Code Artifact for TacMiner

Automated Discovery of Tactic Libraries for Interactive Theorem Proving

Overview

This repository contains the code artifact supporting the evaluation section of the paper "Automated Discovery of Tactic Libraries for Interactive Theorem Proving." This artifact enables reproducibility of key experimental claims, specifically:

TacMiner learns significantly more (~3×) tactics than the anti-unification-based baseline (e.g., Peano), enabling more concise proofs. (Section 8.2)
TacMiner achieves higher proof corpus compression compared to the baseline. (Section 8.3)
Custom tactics discovered by TacMiner improve downstream proof automation, boosting success rates of automation tools like Copra by up to 172%. (Section 8.4)
TacMiner exhibits strong data efficiency, achieving significant compression with decreased size of training data. (Section 8.5)
Ablation studies validate the importance of grammar learning and pruning for tractable search and performance. (Section 8.6)
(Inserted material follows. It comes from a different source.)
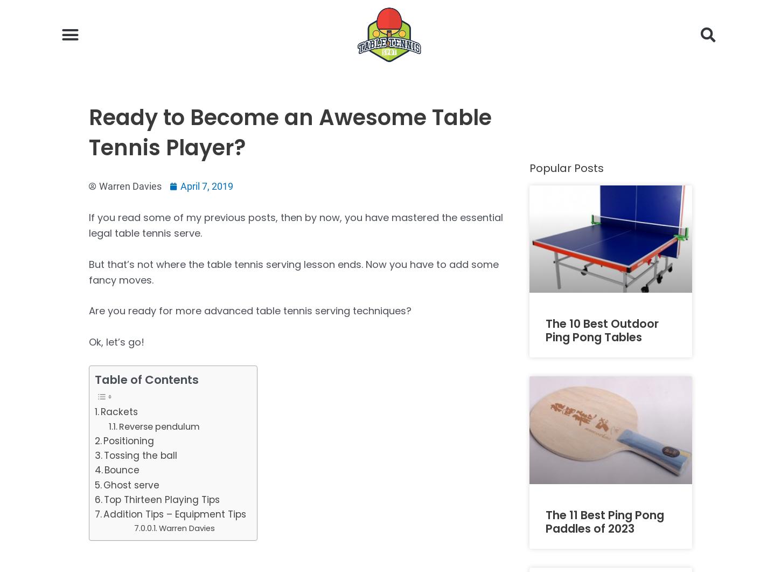 The width and height of the screenshot is (781, 572). Describe the element at coordinates (88, 225) in the screenshot. I see `'If you read some of my previous posts, then by now, you have mastered the essential legal table tennis serve.'` at that location.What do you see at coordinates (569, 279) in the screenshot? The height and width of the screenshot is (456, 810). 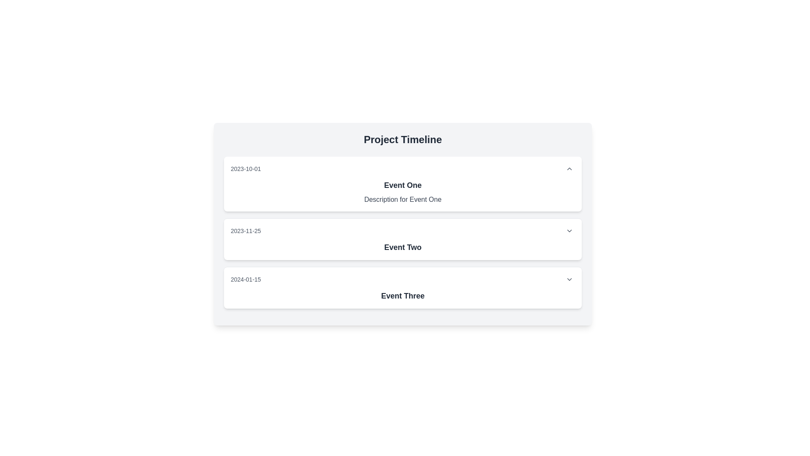 I see `the downward-pointing chevron icon button located on the rightmost side of the third row of the timeline list beside the '2024-01-15' label` at bounding box center [569, 279].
This artifact includes all necessary code, benchmarks, and scripts to reproduce our results. Due to some inherent randomness in the runs, exact numbers may vary slightly (especially for the proof automation experiment), but overall findings and conclusions remain consistent.

Getting Started Guide

This artifact may be run via a prebuilt Docker image.
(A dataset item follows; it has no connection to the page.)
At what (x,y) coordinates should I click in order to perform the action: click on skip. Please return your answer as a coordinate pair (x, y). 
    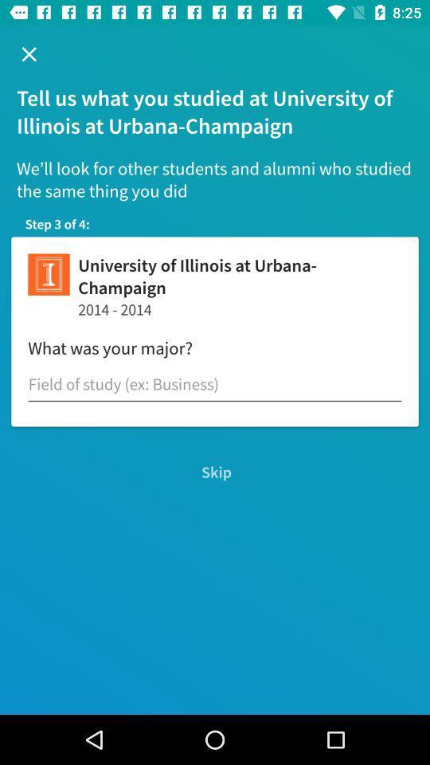
    Looking at the image, I should click on (215, 472).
Building and Running the Docker Image

Docker setup is recommended for consistency and ease. Allocate at least 64GB RAM and 4 CPU cores. It takes around 20 min for it to complete building.

docker build -t tacminer:v1 .
docker run --rm -it tacminer:v1 bash

Set-up

Once in the docker container, we have a few more setup steps to do (~ 7min):

# activate conda
source /opt/conda/etc/profile.d/conda.sh
conda activate tacminer

# run the tacminer + copra setup script
./src/scripts/setup.sh
cd copra
./src/scripts/setup.sh
cd ..

Steps to compile the necessary benchmarks:

# Source the opam initialization script
source /root/.opam/opam-init/init.sh

# Ensure opam binaries are in the PATH
export PATH="/root/.opam/default/bin:$PATH"

# script for compiling the benchmarks (~ 10min)
./setup.sh

Note: The CompCert compilation might partially fail, but by that point all the CompCert benchmarks necessary to the experiments should have been compiled.

To test successful setup, try running ./test.sh. The run should finish in around 5-7 minutes. If everything stopped running without an error, then the setup is successful!

Step-by-Step Instructions

Reproducing Claim #1 (Section 8.2):

Run TacMiner (~ 20min):
```
./run.sh rq1 0
```
Run Peano baseline (~3hrs):
```
 ./run.sh rq1 1
```
Once both of the above finish running, format the results:
```
 ./run.sh rq1-format
```

See evaluation/results/RQ1-tactics-stats/summary.txt for the statistics and data needed to reproduce the findings from Section 8.2.

Reproducing Claim #2 (Section 8.3):

Run TacMiner (~ 3min):
```
./run.sh rq2 0
```
Run Peano baseline (~ 70min):
```
 ./run.sh rq2 1
```
Once both of the above finish running, format the results:
```
 ./run.sh rq2-format
```

See evaluation/results/RQ2-compression-rate/summary.txt for the compression rate data for Section 8.2.

Reproducing Claim #3 (Section 8.4)

OpenAI Setup

This section uses Copra, a GPT-based proof automation tool.

To enable running Copra, add your OpenAI key to copra/.secrets/openai_key.json.

Recommended: Use the provided cache (default) for fast, stable results (since GPT outputs may vary across runs).
To run without cache: To enable runs without cache, delete everything under copra/.log/checkpoints. (Or move them to somewhere else in case they are needed later.) The entire run (without cache) will likely take around a day.

Running the Experiments

This section evaluates proof automation results from:

Vanilla Copra
Copra + Peano (baseline)
Copra + TacMiner

Use the following commands:

# 1. Vanilla Copra
./run.sh rq3 0

# 2. Copra + Peano (baseline)
./run.sh rq3 1

# 3. Copra + TacMiner
./run.sh rq3 2

Format results after all runs:

./run.sh rq3-format

Note that these runs are not necessarily thread safe, so it is recommended to run them in sequence.

Results

See: results/RQ3-proof-automation/summary.txt for the summarized output.

If the user would like to view the detailed raw logs, they can be found under copra/.log/evals/benchmark/<domain>_<tool>.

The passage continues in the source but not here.